Proviamo in tre aggettivi a descrivere le caratteristiche che devono avere gli allievi: talento, passione e disciplina. «Perfetti direi. Aggiungerei serietà e rispetto. I genitori mi affidano i bambini e oltretutto pagano una retta: io ho tantissimo rispetto per quella retta e insegno loro che sono fortunati, ripeto sempre che devono dire grazie. I ragazzini di oggi hanno troppo, hanno tutto. L'unica cosa che non hanno sono i "no". A volte sembra che sia tutto dovuto, ma non è così: bisogna imparare a dire grazie».

Danza, e a un adolescente viene in mente «Amici» di Maria De Filippi. «Parliamo di West Side Story o Scarpette Rosse o Billy Elliot, non di scorciatoie. Parliamo di cose serie. Bisogna studiare e lavorare, non farsi distrarre: ogni cosa ha il suo tempo, ogni frutto la sua stagione. Ricordo la mia scuola a Vienna, era proprio come quella di "Saranno Famosi", bellissima. Adesso vanno di moda funky e hip hop, e questo mi fa orrore». 

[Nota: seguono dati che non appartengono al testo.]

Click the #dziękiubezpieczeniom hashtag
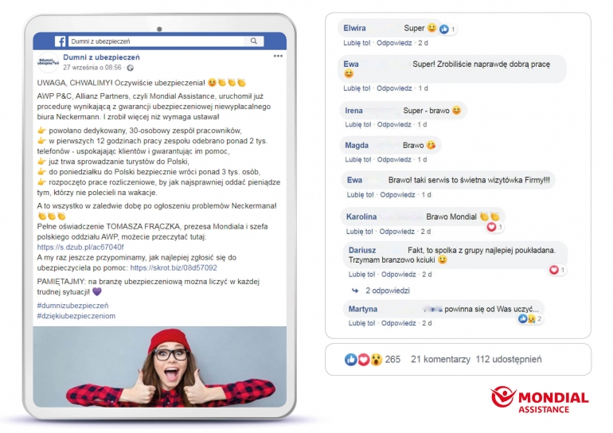[x=76, y=316]
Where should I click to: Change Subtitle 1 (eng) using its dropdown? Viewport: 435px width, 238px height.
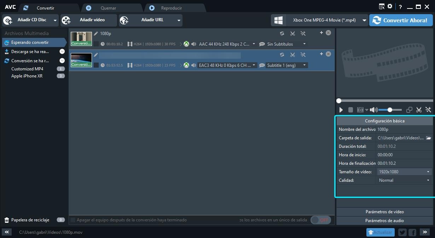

Da Billy Elliot («ricordo Simone, il mio Simone: un talento straordinario, che smise perché a scuola i suoi compagni lo prendevano in giro») e i minatori inglesi alla Russia il passo è brevissimo. «Ritengo il minatore e il ballerino i due mestieri più difficili al mondo. Ci vogliono testa e gambe, cuore e sacrificio. Quello che insegna la scuola di San Pietroburgo, la vera patria della danza. Tutto è partito da lì e si è espanso, a Parigi e Londra, Mosca e Berlino».
Disciplina e severità («non a caso anche nell'Avana di Fidel Castro c'era spazio per il balletto»): l'arte, che sia musica o danza, insegnata e vista come un mestiere. «Sono stata in Russia ai tempi di Bre?nev: bastava dicessi che ero una ballerina e si aprivano le porte, mi davano una mano. C'era grande rispetto per l'arte e per l'artista». 

Cosa chiederebbe a Babbo Natale? «La mia più grande aspirazione è portare l'Ave Maria coreografata dal Papa: con Wojtyla ci ero stata abbastanza vicina, ma poi si è ammalato. Comunque non mollo, prima o poi ce la farò. A parte questo vorrei tante cose, però quelle veramente importanti non posso dirle perché diventerebbero pubbliche. Quindi nella letterina chiederei semplicemente maggiore attenzione per la cultura e la danza».